А структурно как должен быть оформлен отдел остеопороза?
Первым на пути при поступлении пострадавшего должно быть отделение кардиологии и здесь же находится анестезиолог. Здесь оценивается состояние сердечно-сосудистой системы, возможность проведения операции и способ анестезии. Рядом операционные (их число зависит от числа операций в день).

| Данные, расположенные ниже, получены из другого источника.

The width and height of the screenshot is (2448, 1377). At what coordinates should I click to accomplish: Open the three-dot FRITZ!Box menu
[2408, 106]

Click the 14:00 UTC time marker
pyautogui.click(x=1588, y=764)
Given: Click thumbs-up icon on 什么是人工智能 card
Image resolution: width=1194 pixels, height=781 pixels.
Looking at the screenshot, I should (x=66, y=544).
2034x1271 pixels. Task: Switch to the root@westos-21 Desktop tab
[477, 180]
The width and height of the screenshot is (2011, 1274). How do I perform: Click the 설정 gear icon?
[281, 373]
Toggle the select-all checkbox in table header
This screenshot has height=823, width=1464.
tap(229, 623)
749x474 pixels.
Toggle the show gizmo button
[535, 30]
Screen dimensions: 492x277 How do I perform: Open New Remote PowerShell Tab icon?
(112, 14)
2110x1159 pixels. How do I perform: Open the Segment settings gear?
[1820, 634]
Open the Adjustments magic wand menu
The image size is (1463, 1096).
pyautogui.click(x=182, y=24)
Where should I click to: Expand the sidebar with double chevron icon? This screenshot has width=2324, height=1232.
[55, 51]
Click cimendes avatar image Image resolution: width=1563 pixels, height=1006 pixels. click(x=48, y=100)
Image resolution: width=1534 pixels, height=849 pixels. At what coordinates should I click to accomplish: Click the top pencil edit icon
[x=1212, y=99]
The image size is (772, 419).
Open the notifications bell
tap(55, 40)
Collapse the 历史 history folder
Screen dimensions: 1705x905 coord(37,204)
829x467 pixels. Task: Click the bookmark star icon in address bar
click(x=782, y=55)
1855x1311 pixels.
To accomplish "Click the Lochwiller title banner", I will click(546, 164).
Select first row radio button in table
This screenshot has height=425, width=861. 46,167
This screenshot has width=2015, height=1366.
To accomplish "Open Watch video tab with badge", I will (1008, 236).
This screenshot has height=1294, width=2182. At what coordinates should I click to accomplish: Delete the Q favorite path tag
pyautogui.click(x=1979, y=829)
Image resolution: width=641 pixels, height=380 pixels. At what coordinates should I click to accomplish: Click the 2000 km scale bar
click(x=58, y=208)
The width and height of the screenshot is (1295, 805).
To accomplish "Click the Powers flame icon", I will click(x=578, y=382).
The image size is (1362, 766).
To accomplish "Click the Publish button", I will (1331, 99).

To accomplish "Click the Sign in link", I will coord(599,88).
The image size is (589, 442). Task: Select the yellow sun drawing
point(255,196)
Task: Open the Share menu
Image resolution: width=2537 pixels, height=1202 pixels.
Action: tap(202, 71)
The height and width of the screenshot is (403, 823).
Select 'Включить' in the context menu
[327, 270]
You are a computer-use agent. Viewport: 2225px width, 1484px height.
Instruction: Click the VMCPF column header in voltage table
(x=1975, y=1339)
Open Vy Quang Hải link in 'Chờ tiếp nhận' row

Из операционной больной поступает в отделение травмы (палаты для мужчин и для женщин) с достаточным числом туалетов для больных и персонала. Пожилые мужчины страдают от гиперплазии предстательной железы и нарушения функций почек. Поэтому рядом отделение урологии. Оно же проводит удалением гиперплазированной предстательной железы, которая препятствует нормальной уродинамики. При существенных нарушениях уродинамики это длют в помощь областному здравоохранению (сейчас многолетние очереди в связи с большим числом осложнений и трудностями при уходе).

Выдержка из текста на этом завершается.